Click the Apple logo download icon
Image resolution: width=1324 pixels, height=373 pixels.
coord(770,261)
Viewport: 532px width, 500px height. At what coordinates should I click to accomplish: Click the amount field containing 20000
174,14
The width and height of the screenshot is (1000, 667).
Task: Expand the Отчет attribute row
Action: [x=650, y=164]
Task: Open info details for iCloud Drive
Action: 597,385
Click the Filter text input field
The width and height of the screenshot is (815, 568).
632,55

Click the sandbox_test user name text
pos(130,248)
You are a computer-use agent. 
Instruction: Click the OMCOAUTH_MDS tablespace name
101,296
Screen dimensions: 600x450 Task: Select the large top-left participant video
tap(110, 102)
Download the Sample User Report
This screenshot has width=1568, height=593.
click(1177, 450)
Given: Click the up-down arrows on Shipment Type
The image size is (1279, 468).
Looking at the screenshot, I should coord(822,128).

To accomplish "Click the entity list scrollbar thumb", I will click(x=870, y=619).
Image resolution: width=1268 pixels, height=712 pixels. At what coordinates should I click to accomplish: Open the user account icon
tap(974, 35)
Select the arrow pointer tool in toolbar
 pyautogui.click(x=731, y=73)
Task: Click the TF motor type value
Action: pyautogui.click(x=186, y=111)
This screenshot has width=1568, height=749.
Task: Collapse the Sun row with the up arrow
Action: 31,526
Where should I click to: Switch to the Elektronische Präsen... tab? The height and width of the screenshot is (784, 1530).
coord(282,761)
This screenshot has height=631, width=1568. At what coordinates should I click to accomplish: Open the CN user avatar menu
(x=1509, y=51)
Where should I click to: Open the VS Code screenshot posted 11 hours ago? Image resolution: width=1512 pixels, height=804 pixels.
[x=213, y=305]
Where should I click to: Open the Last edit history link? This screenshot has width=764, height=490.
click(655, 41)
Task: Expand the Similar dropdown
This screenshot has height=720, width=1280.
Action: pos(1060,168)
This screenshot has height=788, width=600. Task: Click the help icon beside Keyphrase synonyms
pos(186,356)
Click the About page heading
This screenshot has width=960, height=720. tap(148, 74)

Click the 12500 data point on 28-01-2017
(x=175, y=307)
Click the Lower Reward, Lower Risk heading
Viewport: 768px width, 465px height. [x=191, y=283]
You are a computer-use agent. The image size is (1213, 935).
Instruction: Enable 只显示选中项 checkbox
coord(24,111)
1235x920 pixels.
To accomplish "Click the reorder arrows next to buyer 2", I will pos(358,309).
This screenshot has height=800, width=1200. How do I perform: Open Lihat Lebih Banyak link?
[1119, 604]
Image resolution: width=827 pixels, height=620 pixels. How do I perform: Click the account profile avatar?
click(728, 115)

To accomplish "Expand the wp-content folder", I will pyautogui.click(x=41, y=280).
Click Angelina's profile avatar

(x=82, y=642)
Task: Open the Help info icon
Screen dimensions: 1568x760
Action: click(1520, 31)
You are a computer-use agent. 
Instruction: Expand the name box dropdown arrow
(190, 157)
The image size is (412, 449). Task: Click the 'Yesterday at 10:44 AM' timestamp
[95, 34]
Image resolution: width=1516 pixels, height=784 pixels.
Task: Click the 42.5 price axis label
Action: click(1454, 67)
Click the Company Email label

•••••

* [Work task]: Up to and including the last line of the material, reproduce every line exactly, beginning with the one that contains "Click Angelina's profile avatar" and adding nothing else.

* [Task response]:
Click Angelina's profile avatar

(x=82, y=642)
Task: Open the Help info icon
Screen dimensions: 1568x760
Action: click(1520, 31)
You are a computer-use agent. 
Instruction: Expand the name box dropdown arrow
(190, 157)
The image size is (412, 449). Task: Click the 'Yesterday at 10:44 AM' timestamp
[95, 34]
Image resolution: width=1516 pixels, height=784 pixels.
Task: Click the 42.5 price axis label
Action: click(1454, 67)
Click the Company Email label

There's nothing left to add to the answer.